◆ **Required tasks**
- A) In the cookie swap post, rewrite the paragraph that begins "This year I had my act together" as a short bulleted list that keeps its main facts.
- B) According to the cookie swap post, which nonprofit does each participant donate to?
- C) List every proper name in the cookie swap post that names a person, an event, an organization, or a cookie.

◆ **Text passage**
Muskotsnittar, My New Favorite Holiday Cookie

by Meg Cotner on December 16, 2015


This year I had my act together and registered in time to participate in The Great Food Blogger Cookie Swap. I joined in the fun several years ago and had a good experience then, and I’m really glad I played again this year. In the years that passed the cookie swap has grown and grown and there’s a nice fundraising aspect to it, too—each participant donates a small sum to Cookies for Kids’ Cancer, a nonprofit involved with funding research and development in the area of pediatric cancer.

Plus, it’s a chance to connect with other food bloggers and enjoy some delicious cookies. Only two of the three folks sent me cookies, but that’s ok—I loved baking mine and sending them out in pretty boxes more than anything.

◆ **Records supplied**
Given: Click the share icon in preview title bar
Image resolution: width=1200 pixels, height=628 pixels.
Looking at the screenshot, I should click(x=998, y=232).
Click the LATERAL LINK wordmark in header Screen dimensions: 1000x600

--

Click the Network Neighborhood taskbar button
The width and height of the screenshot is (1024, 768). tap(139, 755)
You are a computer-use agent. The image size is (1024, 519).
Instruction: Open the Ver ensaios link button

--

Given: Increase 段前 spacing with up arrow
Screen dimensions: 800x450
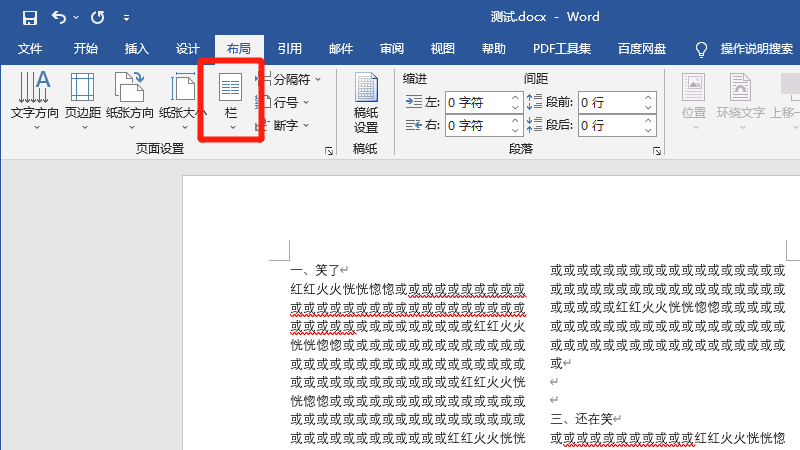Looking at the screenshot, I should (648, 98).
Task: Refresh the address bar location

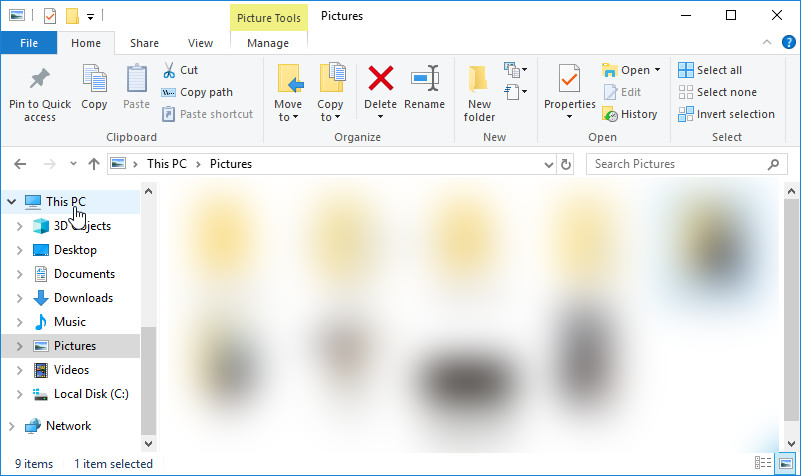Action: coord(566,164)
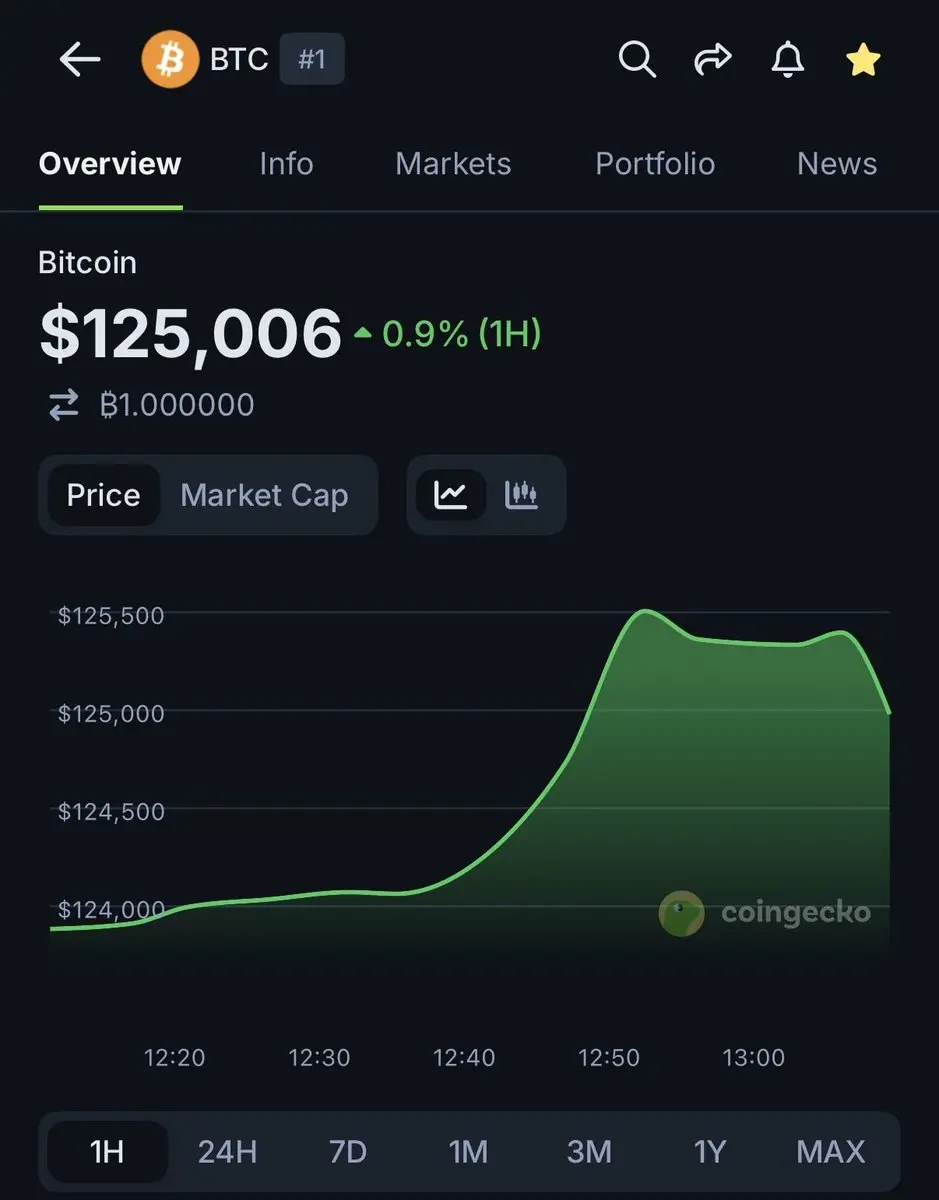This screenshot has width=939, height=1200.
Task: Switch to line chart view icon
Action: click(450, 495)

◆ **Per-task answers**
- A)
- The writer registered in time this year to take part in The Great Food Blogger Cookie Swap.
- The writer joined several years ago, had a good experience, and is glad to have played again.
- The swap has grown a great deal since then.
- It includes fundraising: each participant donates a small sum to Cookies for Kids' Cancer, a nonprofit that funds research and development in pediatric cancer.

- B) Cookies for Kids' Cancer

- C)
- Muskotsnittar
- Meg Cotner
- The Great Food Blogger Cookie Swap
- Cookies for Kids' Cancer